-- Begin Text provided --

“I felt like from Game 6 to 7, that momentum definitely carried,” said Caron Butler. “We did a good job of keeping that momentum going and working it out for the best interest of the team.”
But is that momentum, or just the superior team exerting its will the deeper the series goes? No better depiction of momentum exists than the Clippers’ Game 1 shooting – 15 of 29 on 3-pointers, a 104-78 lead through three quarters – but since then LA has made just 19 of 74 from long range.
Every game is different. Every game has its own set of twists and turns. Rivers figures that rather than give his Clippers momentum, their big comeback is just going to anger the Thunder.
“They’re seething right now,” Rivers said. “They had an opportunity to go up 3-1, and now it’s an even series. We were almost on the mat and we got off of it. We didn’t get pinned.”
Every game in a series brings new insight. Some of it works long-term. In May 2013, Memphis didn’t put Tony Allen on Durant until late in Game 2. Seems like the biggest of follies. Was Chris Paul on Durant a fad, or something the Clips can ride to the Western Conference Finals? Some breakthroughs don’t carry over. Brooks’ small lineup carried the Thunder to victory in Game 3; it went belly up in Game 4.

-- End Text provided --
-- Begin Material provided --

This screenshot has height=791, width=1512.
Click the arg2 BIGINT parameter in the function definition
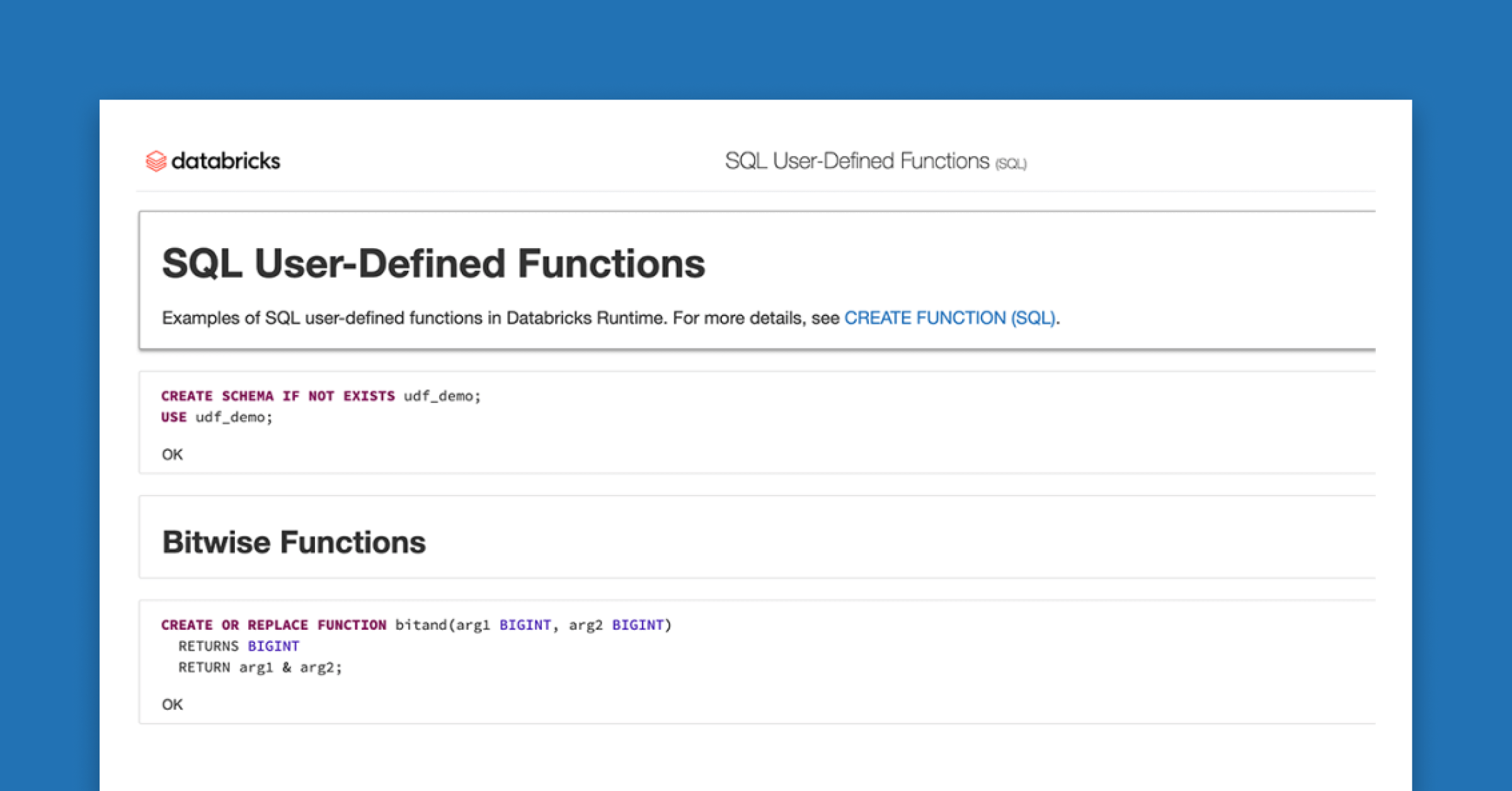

-- End Material provided --

## Given instruction
Quote the playoff series article from "Every game in" up to and including "up in Game 4.", word for word.

## Task response
Every game in a series brings new insight. Some of it works long-term. In May 2013, Memphis didn’t put Tony Allen on Durant until late in Game 2. Seems like the biggest of follies. Was Chris Paul on Durant a fad, or something the Clips can ride to the Western Conference Finals? Some breakthroughs don’t carry over. Brooks’ small lineup carried the Thunder to victory in Game 3; it went belly up in Game 4.